Moving on to Page 22. Adjusted operating expenses were $123.1 million for the quarter, an increase of approximately 7% compared to Q1 2017 and Q2 2016. On a constant-currency basis, operating expenses increased by 6% sequentially and 4% compared to Q2 2016. Salaries, wages and benefits increased during the quarter, mainly due to an increase in incentive compensation, the catch-up accrual related to Q1 of this year as well as part of the overall service revenue growth.

General and administrative expenses also increased on a sequential basis due to certain one-time credits that we had the benefit for in Q1 of this year and which was related to property and miscellaneous items. The remainder of the increase in the G&A was related to various professional fees and other administrative matters, which we do not expect to sustain for the remainder of this year.

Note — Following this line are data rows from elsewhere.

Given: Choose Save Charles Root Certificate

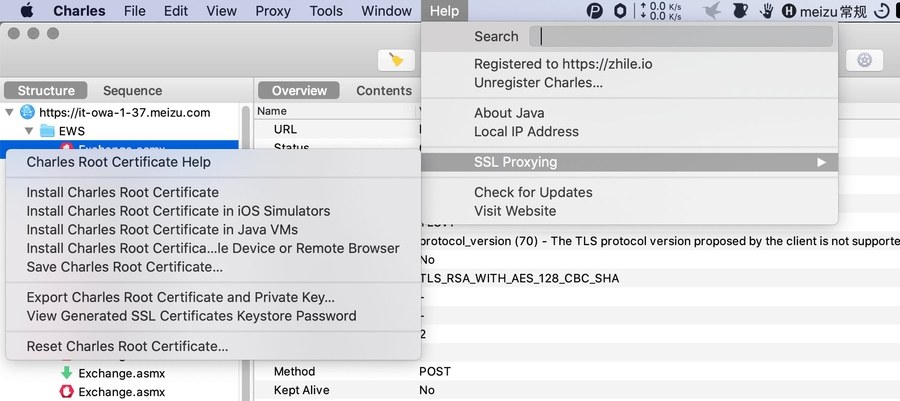Looking at the screenshot, I should point(124,267).
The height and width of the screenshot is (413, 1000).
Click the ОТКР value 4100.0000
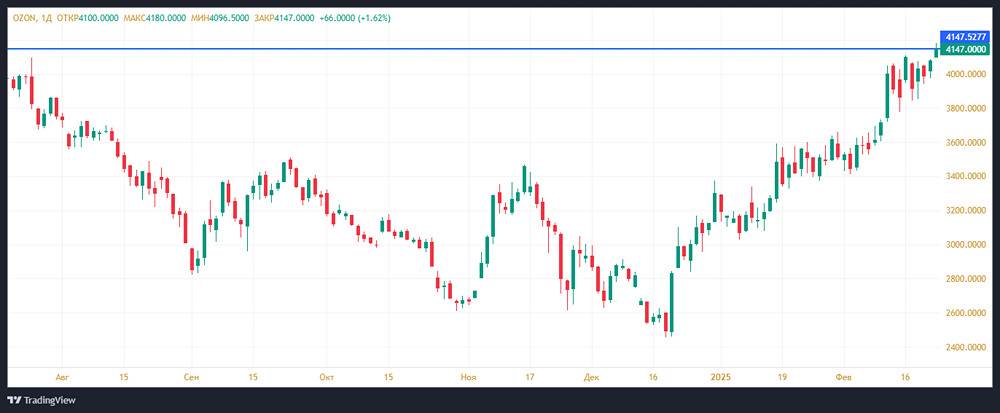point(99,18)
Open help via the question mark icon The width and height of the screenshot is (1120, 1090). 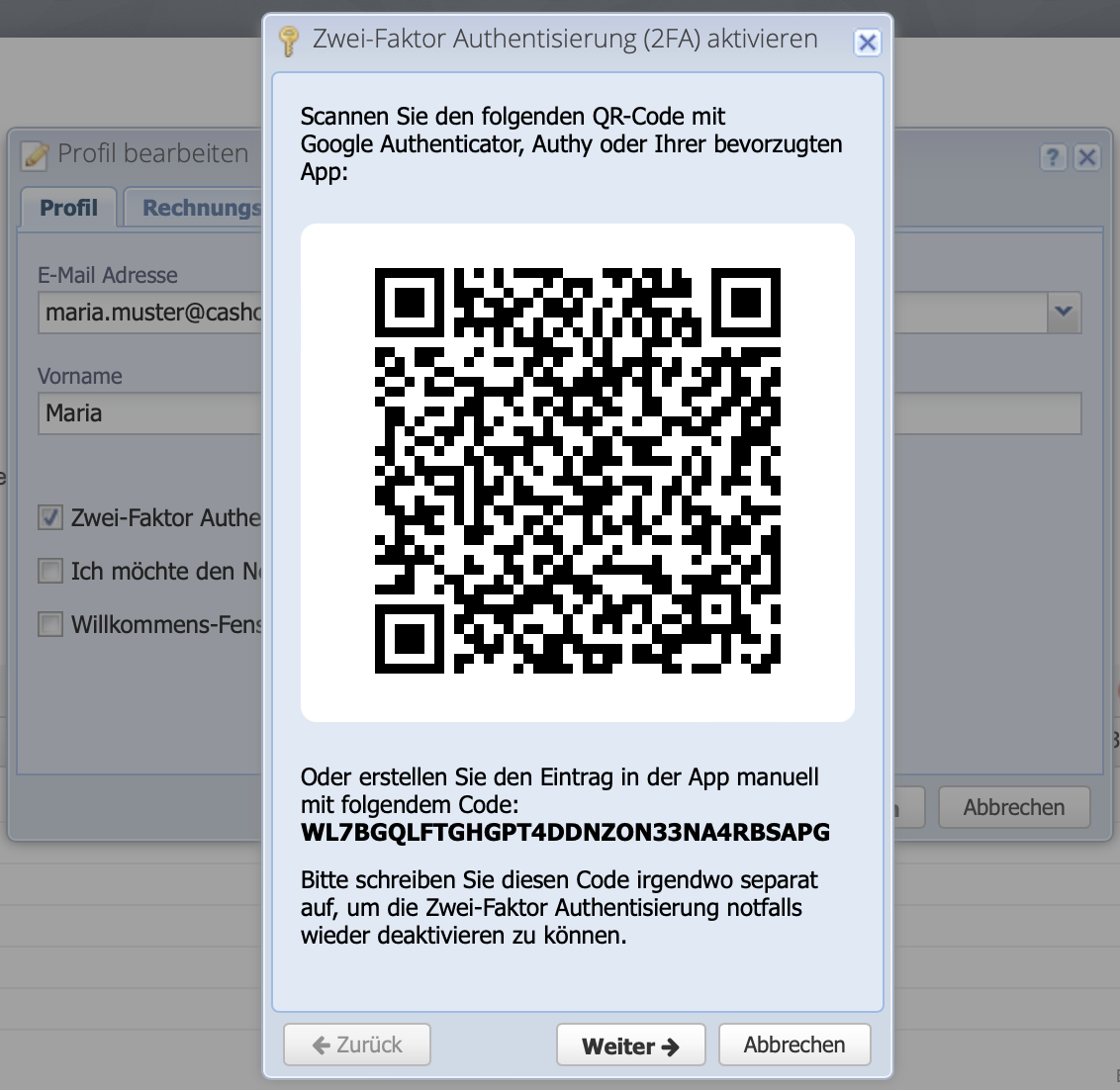click(x=1053, y=157)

Moving on to Page 23. From a treasury perspective, cash flow provided by adjusted operating activities was $245 million on a year-to-date basis, a continued reflection of the strong cash flow capabilities of our business. During the quarter, our treasury team delivered on the following accomplishments: issued 150 million in preferred shares on May 5, 2017; completed the Chesapeake combination on April 7, 2017, creating one of the largest fleet ABS platforms; and completed the largest deal in fleet ABS term markets, which was upside by nearly 2x, given the strong demand for our paper and came in at a net spread that was substantially below what was issued last year.

As of June 30, Element had $3.4 billion in available financing to fund ongoing originations. We believe our strong cash flow and liquidity available on our balance sheet will be sufficient to fund future growth and deliver capital to our shareholders in line with our capital allocation policy.

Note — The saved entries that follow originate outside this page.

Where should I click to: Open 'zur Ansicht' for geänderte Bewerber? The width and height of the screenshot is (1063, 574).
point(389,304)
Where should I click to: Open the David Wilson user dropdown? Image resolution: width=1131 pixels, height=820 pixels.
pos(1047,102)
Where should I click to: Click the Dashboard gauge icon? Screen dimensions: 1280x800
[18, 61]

In conclusion, overall, I consider this quarter a restart with clear visibility into the core business for our company. While we will prudently manage each of the noncore assets as we indicated earlier, we will continue to focus on building the world's leading technology-enabled fleet management services company. We are enthused with the continuous strong momentum in origination, the solid increases in services revenue and our management of the balance sheet to provide us with a solid base for future growth. Our operating expenses will decline towards the end of this year as we definitively complete the post-integration phase and begin to benefit from the operating leverage inherent in our business model.

With that, I will turn the call back to Brad.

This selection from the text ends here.